VORGEGEBENER TEXT:
□ □ □ □ □

Der Schneemangel während des letzten Winters hat die diesjährige Schmelze begünstigt. Die Schneeschicht, die Gletscher normalerweise vor der Sommerhitze schützt, war unzureichend. In einigen Regionen Graubündens gehörten die Neuschneemengen laut Glamos zu den niedrigsten, die je beobachtet wurden.

Auch die Hitzewellen im Juni – dem zweitwärmsten seit Messbeginn 1864 – und im August trugen zum Gletscherrückgang bei. «Im Juni war ich mehrmals auf demselben Gletscher: Es ist unglaublich, wenn man sieht, dass die Dicke in etwas mehr als einer Woche um einen Meter abnehmen kann», sagt Huss.

Am stärksten betroffen sind die Gletscher unterhalb von 3000 Metern Höhe. Die Dicke der Gletscher der Plaine Morte im Berner Oberland und der Silvretta in Graubünden ist im Durchschnitt um zwei Meter gegenüber 2024 zurückgegangen.

□ □ □ □ □

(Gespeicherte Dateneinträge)
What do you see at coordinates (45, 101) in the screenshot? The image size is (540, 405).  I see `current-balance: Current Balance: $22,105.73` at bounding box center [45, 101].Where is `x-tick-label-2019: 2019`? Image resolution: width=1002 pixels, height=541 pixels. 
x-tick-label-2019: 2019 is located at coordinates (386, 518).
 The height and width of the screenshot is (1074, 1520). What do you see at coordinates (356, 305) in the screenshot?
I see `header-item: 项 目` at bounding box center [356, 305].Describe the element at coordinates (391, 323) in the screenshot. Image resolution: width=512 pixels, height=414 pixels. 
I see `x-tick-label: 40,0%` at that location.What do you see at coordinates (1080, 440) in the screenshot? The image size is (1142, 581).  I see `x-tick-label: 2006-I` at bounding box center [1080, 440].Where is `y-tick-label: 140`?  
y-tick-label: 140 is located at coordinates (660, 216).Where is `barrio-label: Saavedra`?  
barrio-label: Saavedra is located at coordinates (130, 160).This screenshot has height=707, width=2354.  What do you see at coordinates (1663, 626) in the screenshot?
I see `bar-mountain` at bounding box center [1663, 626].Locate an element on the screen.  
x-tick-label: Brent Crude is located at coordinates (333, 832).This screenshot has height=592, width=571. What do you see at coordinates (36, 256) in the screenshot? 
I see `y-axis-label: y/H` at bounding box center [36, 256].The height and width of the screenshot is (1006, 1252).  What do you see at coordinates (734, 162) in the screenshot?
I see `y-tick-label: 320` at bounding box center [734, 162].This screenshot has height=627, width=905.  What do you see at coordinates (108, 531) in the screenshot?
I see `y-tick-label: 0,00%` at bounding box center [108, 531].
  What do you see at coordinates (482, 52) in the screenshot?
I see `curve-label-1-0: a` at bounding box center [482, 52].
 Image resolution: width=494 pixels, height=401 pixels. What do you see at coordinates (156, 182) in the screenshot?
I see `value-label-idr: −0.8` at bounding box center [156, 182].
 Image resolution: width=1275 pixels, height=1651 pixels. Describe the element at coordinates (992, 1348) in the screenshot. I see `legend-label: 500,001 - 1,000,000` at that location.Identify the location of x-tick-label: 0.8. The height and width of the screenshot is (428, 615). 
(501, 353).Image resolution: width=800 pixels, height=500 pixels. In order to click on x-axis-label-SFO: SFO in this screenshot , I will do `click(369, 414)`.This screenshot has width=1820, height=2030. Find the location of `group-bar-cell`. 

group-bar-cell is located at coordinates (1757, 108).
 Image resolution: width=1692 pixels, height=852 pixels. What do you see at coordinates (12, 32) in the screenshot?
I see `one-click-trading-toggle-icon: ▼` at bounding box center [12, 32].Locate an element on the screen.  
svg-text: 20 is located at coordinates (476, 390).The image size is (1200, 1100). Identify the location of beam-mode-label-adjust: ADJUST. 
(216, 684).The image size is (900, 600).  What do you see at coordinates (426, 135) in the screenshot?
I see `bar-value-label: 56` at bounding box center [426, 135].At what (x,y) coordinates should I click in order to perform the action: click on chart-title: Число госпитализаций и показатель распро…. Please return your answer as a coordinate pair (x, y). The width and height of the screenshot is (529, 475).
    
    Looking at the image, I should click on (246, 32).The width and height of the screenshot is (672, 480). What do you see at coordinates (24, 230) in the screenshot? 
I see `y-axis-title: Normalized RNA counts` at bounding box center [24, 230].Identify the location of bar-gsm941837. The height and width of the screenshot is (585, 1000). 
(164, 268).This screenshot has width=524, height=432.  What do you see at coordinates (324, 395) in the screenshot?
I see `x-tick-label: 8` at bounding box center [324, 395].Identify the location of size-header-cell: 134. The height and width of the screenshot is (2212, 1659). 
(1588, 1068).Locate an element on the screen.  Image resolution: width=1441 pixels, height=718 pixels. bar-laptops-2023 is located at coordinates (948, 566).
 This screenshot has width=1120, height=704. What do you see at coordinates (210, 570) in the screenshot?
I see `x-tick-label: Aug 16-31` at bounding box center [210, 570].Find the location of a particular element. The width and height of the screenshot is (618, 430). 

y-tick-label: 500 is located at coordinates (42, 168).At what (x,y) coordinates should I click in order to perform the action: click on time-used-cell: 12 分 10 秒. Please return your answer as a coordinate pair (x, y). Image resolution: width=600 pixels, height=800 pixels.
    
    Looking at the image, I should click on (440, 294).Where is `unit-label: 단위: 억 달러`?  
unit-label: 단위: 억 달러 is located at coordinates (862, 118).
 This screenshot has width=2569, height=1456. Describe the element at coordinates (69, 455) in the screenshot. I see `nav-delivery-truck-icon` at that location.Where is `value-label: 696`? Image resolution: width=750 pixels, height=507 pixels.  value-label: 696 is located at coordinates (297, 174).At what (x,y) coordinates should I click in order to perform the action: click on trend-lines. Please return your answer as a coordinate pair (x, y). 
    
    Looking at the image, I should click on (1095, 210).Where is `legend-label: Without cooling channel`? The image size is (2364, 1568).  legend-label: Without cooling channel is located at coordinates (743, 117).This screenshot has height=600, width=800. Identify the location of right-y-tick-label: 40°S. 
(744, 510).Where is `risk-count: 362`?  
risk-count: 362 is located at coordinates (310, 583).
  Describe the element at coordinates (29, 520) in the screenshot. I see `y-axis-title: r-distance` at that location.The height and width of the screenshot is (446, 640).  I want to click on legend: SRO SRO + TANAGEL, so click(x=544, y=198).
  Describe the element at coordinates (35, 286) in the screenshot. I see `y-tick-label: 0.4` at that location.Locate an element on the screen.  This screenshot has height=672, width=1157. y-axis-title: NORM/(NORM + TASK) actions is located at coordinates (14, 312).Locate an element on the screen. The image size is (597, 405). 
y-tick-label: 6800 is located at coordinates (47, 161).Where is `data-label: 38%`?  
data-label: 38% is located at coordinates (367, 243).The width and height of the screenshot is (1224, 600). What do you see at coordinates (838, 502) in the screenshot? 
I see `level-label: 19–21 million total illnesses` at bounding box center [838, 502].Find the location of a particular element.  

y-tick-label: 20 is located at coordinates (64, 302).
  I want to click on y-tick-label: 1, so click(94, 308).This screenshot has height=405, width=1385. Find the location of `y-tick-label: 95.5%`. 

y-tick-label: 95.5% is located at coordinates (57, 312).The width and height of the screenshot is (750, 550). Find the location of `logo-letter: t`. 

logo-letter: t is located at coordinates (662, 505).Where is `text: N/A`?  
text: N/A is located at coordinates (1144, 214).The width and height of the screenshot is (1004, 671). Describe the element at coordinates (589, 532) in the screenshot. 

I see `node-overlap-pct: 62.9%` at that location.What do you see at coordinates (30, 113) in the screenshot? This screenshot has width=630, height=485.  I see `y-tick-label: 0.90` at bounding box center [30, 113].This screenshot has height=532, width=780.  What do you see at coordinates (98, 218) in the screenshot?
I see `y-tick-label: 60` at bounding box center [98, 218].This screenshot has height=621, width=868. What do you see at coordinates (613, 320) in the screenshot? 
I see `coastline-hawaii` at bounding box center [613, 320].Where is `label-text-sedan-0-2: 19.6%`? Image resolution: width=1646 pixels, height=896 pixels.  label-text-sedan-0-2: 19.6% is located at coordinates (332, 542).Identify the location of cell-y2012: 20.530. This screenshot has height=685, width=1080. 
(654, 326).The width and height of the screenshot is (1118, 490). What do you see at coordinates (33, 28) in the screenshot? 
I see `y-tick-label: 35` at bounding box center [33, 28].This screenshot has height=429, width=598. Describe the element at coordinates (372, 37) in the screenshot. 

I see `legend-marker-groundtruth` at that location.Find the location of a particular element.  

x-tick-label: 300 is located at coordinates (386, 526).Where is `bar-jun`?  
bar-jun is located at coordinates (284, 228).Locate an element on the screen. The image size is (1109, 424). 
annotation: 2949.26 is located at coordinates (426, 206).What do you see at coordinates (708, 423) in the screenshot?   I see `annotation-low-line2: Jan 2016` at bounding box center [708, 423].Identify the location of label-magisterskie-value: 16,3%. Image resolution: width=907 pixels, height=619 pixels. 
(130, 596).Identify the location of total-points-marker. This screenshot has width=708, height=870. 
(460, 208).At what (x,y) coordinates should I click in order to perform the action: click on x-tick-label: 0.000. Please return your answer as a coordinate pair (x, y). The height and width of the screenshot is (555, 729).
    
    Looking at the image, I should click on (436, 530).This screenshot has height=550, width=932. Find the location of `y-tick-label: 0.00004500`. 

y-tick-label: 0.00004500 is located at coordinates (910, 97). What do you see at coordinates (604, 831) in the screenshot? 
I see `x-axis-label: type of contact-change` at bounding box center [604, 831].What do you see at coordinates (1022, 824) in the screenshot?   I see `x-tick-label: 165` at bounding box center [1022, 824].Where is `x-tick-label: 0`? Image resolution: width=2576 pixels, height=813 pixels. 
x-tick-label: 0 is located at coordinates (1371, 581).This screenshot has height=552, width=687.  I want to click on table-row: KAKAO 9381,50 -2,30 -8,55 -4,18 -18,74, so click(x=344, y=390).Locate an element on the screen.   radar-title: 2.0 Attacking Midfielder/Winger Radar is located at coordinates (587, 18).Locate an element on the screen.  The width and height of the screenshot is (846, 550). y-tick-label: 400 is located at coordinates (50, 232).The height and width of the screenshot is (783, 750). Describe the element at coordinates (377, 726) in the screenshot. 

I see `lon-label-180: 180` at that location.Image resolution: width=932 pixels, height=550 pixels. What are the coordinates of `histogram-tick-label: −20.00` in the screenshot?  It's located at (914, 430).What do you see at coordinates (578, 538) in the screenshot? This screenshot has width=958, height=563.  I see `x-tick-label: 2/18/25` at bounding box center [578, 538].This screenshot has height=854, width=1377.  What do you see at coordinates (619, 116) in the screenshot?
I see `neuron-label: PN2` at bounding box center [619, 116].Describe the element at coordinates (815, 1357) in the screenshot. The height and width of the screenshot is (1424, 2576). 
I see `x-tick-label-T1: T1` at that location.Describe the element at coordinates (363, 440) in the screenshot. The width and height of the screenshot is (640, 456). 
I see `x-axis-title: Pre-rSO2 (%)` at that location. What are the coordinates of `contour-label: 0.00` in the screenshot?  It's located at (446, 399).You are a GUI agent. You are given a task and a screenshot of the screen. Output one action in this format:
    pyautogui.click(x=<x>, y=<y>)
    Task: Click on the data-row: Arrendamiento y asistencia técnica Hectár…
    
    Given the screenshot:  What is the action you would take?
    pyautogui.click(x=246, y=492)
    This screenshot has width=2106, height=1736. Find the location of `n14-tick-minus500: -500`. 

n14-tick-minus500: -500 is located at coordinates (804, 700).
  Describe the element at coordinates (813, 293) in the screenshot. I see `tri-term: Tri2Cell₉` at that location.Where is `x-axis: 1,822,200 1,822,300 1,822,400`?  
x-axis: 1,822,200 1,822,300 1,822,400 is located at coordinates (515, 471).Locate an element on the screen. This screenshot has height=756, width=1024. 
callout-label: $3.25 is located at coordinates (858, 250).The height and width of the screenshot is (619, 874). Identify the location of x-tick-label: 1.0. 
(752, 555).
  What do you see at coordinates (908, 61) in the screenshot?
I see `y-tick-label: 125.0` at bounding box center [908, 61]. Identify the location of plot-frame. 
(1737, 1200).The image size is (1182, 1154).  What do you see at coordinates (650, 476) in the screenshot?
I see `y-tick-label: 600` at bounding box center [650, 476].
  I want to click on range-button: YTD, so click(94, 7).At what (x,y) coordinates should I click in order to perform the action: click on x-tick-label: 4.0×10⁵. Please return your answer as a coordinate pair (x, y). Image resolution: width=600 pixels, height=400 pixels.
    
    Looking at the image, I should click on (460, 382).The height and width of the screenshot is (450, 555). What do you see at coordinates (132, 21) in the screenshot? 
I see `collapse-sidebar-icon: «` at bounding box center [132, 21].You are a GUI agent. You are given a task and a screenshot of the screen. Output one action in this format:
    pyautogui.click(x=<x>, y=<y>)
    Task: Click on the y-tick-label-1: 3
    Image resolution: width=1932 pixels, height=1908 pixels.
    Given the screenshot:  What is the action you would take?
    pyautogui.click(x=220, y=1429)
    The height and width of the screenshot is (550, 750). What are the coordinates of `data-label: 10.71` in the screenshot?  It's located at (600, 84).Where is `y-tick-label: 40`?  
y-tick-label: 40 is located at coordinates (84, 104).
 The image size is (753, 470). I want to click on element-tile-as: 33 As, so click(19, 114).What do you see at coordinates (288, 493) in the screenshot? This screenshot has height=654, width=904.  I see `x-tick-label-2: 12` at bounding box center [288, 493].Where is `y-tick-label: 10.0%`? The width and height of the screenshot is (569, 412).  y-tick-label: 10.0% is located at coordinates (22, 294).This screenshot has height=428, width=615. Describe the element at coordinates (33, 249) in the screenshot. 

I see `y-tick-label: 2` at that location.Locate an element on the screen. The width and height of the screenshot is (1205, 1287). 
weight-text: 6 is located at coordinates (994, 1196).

□ □ □ □ □

AUFGABENLISTE:
a) Welche Gletscher sind laut dem Text über die Gletscherschmelze am stärksten betroffen?
b) Kopiere aus dem Text über die Gletscherschmelze den Abschnitt zwischen "Der Schneemangel während" und "je beobachtet wurden.", beide eingeschlossen.

ERGEBNISSE:
a) Die Gletscher unterhalb von 3000 Metern Höhe.

b)
Der Schneemangel während des letzten Winters hat die diesjährige Schmelze begünstigt. Die Schneeschicht, die Gletscher normalerweise vor der Sommerhitze schützt, war unzureichend. In einigen Regionen Graubündens gehörten die Neuschneemengen laut Glamos zu den niedrigsten, die je beobachtet wurden.